- **Your tasks**:
[a] Write out this passage from the Jamie Forrest text, starting at the words "- Portrayed by: Karl" and ending after "on the show.".
[b] From the Jamie Forrest text, list every person's name that appears, whether an actor, a producer or a fictional character.
[c] Please explain, using the Jamie Forrest text, how Jamie Forrest came to be created.

- **Text shown**:
--------------------
- Portrayed by: Karl Urban
- Duration: 1993–1994
- First appearance: 7 May 1993 Episode 250
- Last appearance: 22 February 1994
- Introduced by: Brian Lenanne

= Jamie Forrest =

Fictional character

Jamie Forrest is a fictional character on the New Zealand soap opera Shortland Street. The character was portrayed by Karl Urban for a guest stint in mid-1993 before returning later in the year for a 6-month recurring stint. The character is remembered as the first openly gay character on the show.

==Creation and casting==
During pre-production of Shortland Street in the early 1990s, producers planned for original character Stuart Neilson to be gay. Despite the plot already having been written and the storylines airing on-screen, Television New Zealand became anxious and requested Stuart be rewritten at the last minute to be heterosexual. As part of the discussion to rewrite the character, Producer Caterina De Nave negotiated the introduction of a gay character at a later-time; and Jamie Forrest was created. Jamie debuted in 1993 in what was a groundbreaking storyline at the time. The character appeared in a short guest stint before returning for a 6-month recurring stint.
--------------------
- **Dataset content**:
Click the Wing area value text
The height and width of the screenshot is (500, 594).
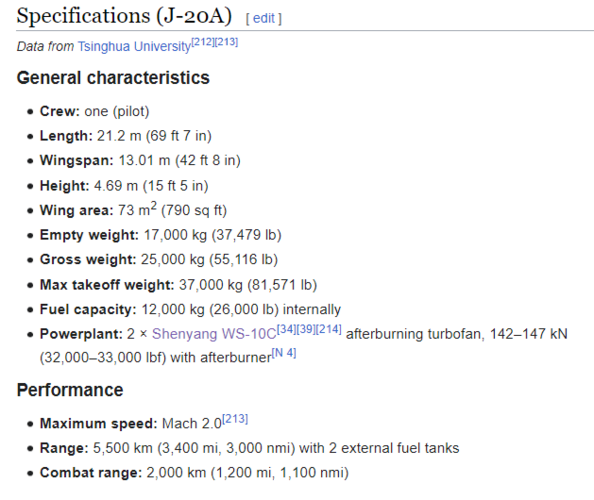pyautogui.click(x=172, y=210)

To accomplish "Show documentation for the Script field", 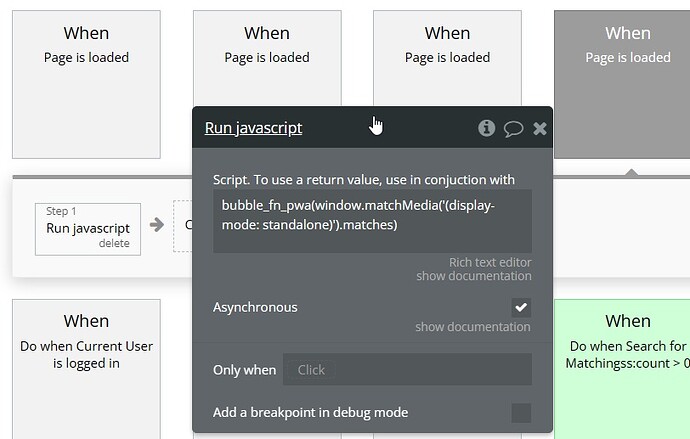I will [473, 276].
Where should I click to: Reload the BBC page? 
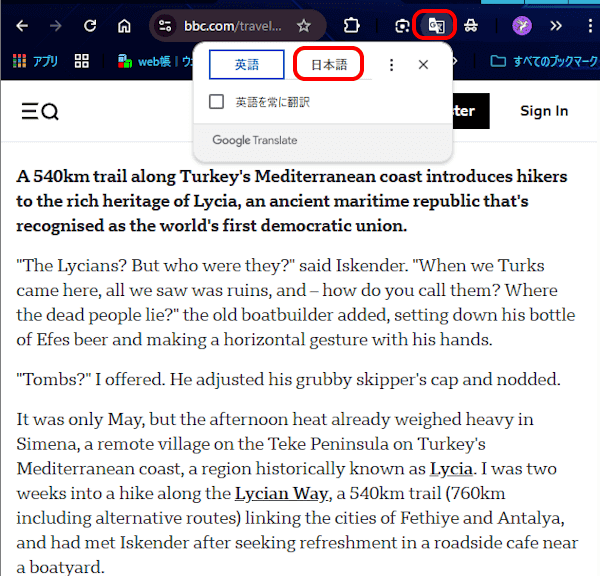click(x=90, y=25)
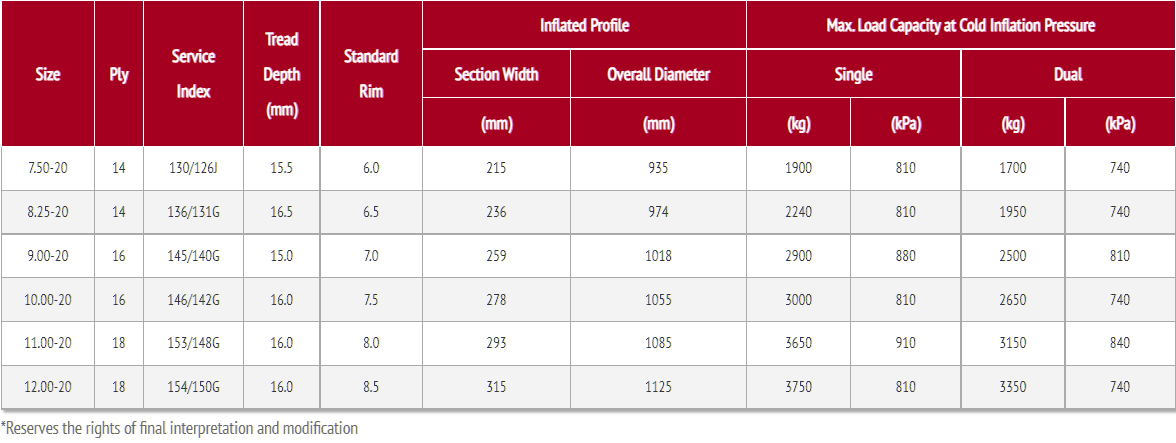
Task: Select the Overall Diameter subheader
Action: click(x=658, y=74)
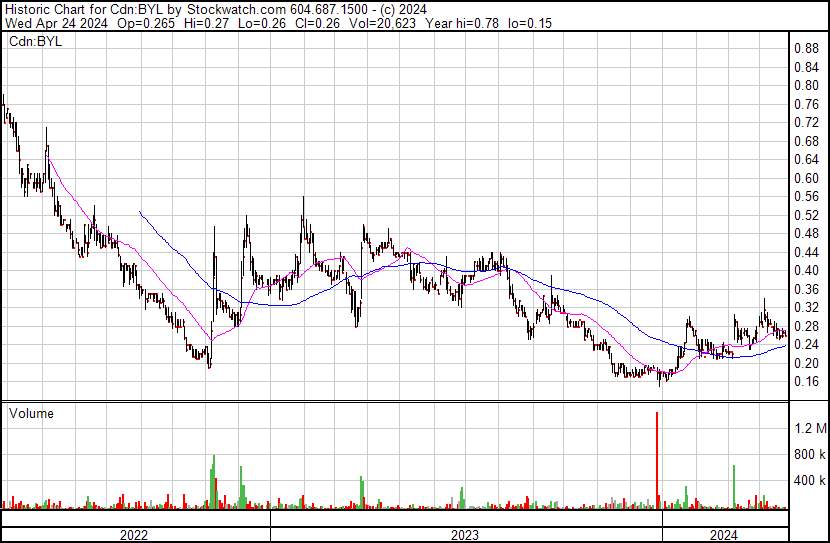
--------------------
- **Solutions to the tasks**:
[a]
- Portrayed by: Karl Urban
- Duration: 1993–1994
- First appearance: 7 May 1993 Episode 250
- Last appearance: 22 February 1994
- Introduced by: Brian Lenanne

= Jamie Forrest =

Fictional character

Jamie Forrest is a fictional character on the New Zealand soap opera Shortland Street. The character was portrayed by Karl Urban for a guest stint in mid-1993 before returning later in the year for a 6-month recurring stint. The character is remembered as the first openly gay character on the show.

[b]
- Karl Urban
- Brian Lenanne
- Jamie Forrest
- Stuart Neilson
- Caterina De Nave

[c] Producers had planned for Stuart Neilson to be gay, but Television New Zealand became anxious and asked for him to be rewritten as heterosexual at the last minute. As part of the discussion about that rewrite, producer Caterina De Nave negotiated the later introduction of a gay character, and Jamie Forrest was created.